IR

Strangled Truth: Why we can’t whatabout the Bibas family

Like so many of you, I was gutted by the news of the Bibas family—the tiny boys, Ariel and Kfir, and their mother, Shiri. Rumors had swirled for months that they might not have survived, but as a mother, I clung to hope they’d turn up alive. Then came the horrific truth: they were strangled, their bodies stoned to mimic the aftermath of an airstrike, a grotesque lie to shift blame. It’s a sickening twist that deepens the tragedy. You’d think this could finally focus the world’s outrage on the jihadists wreaking havoc in the Middle East. But no—enter whataboutism, the rhetorical plague that muddies everything.

Whataboutism is that infuriating dodge where someone counters an accusation with a different one, sidestepping the issue entirely. “What about the thousands of Palestinian babies killed?” “What about Israel’s airstrike in Rafah?” Fair questions—they’re not wrong to point out the suffering. None of this happens in a vacuum. But here’s where the pro-jihadist crowd (often cloaked as pro-Palestinian) stumbles: they miss the logical thread—the but for, the proximate cause*. October 7, 2023, wasn’t a random flare-up. Hamas invaded Israel, slaughtered 1,200 civilians in cold blood, and ignited this war. No historical grievance, no “open-air prison” argument, no whataboutism can erase that starting line. Yet somehow, we’ve reached a point where justifying terrorism feels normal, especially in the West, where it’s framed as oppressed vs. oppressor. That moral confusion only breeds more sorrow, more violence. Imagine if the world had condemned Hamas’s October 7 attack with the unity it showed against the Nazis—how many fewer graves might we be counting today?

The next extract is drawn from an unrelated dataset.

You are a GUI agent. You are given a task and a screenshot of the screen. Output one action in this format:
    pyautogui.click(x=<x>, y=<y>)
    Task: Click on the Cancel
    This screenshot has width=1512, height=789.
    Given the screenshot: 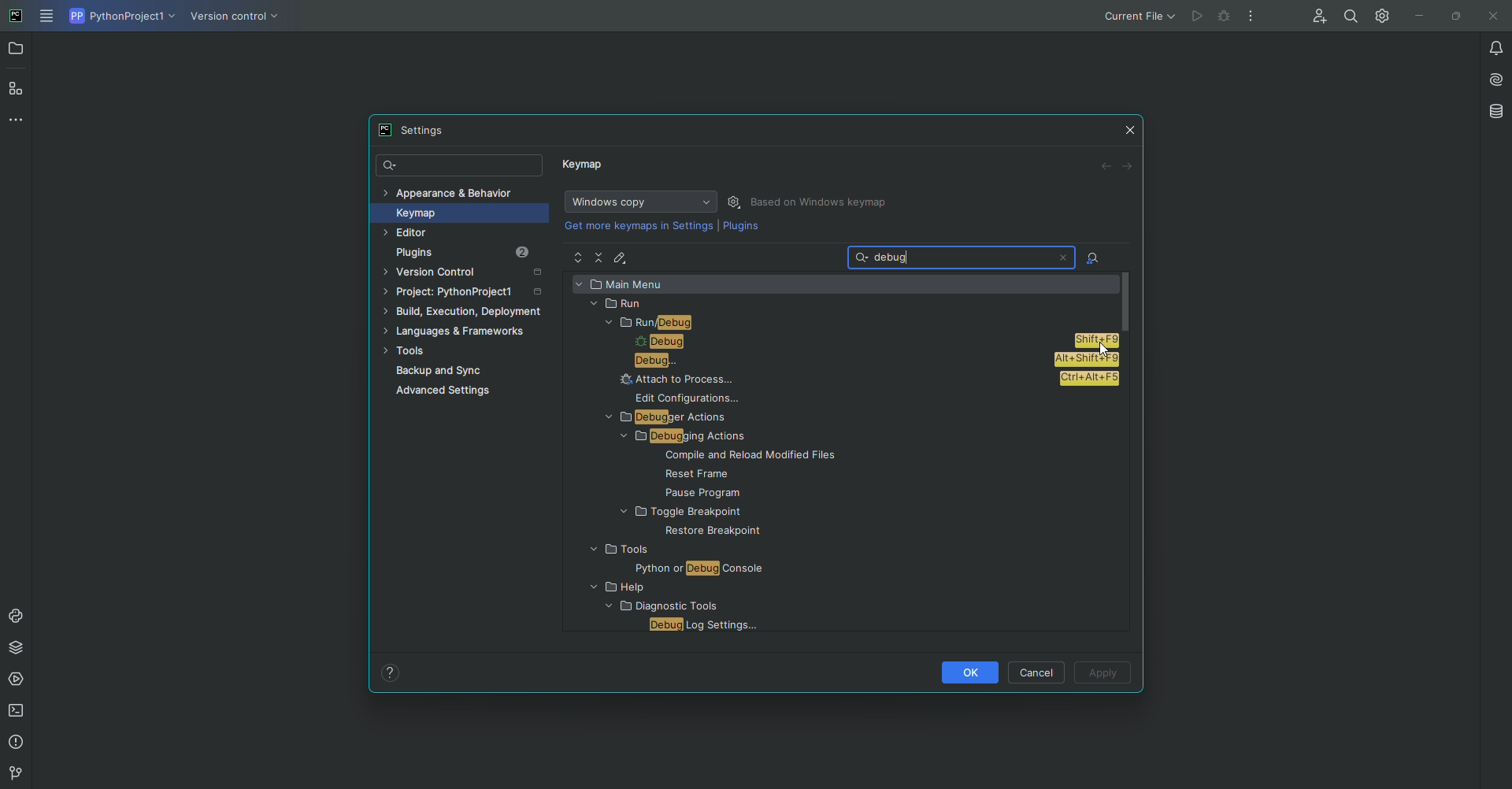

Then there’s the question of deaths versus killings. Every loss—Israeli or Palestinian—carries the same weight of pain, the same mourning. But the acts behind them aren’t equal. Under Article 51 of the UN Charter, Israel, like any nation, has an inherent right to self-defense when attacked. Hamas’s assault—murders, hostages, rockets—triggered that right, a principle no one seriously challenges. The catch? International law, like the Geneva Conventions, demands proportionality and distinction between combatants and civilians. Israel’s critics say its response crosses that line. But watch the footage: Hamas doesn’t wear uniforms outside their staged hostage releases. They blend into civilian crowds, stash weapons in homes, hold captives in residential buildings. That’s the brutal reality of urban warfare—a tragedy Hamas exploits.

Which brings me to the real troublemakers. Hamas, Hezbollah, the Houthis, ISIS—they’re cut from the same cloth. They burrow into communities across Gaza, Lebanon, Syria, Yemen, building networks of hate and oppression. Human rights? They don’t care. They thrive on chaos, hiding among the people they claim to champion, only to bring death down on them. That’s why they need to be fought, why the world should universally condemn them. Because they are the real enemy. Instead, we’re parsing staged hostage handovers—debating whether Omer Shem Tov kissed his captors’ foreheads out of gratitude or coercion. It’s sick. It’s wrong.

We desperately need clarity over confusion, logic over noise. The Bibas family’s fate should be a wake-up call, not another whataboutism ping-pong match. This isn’t just about picking sides—it’s about seeing the root of the suffering and calling it what it is.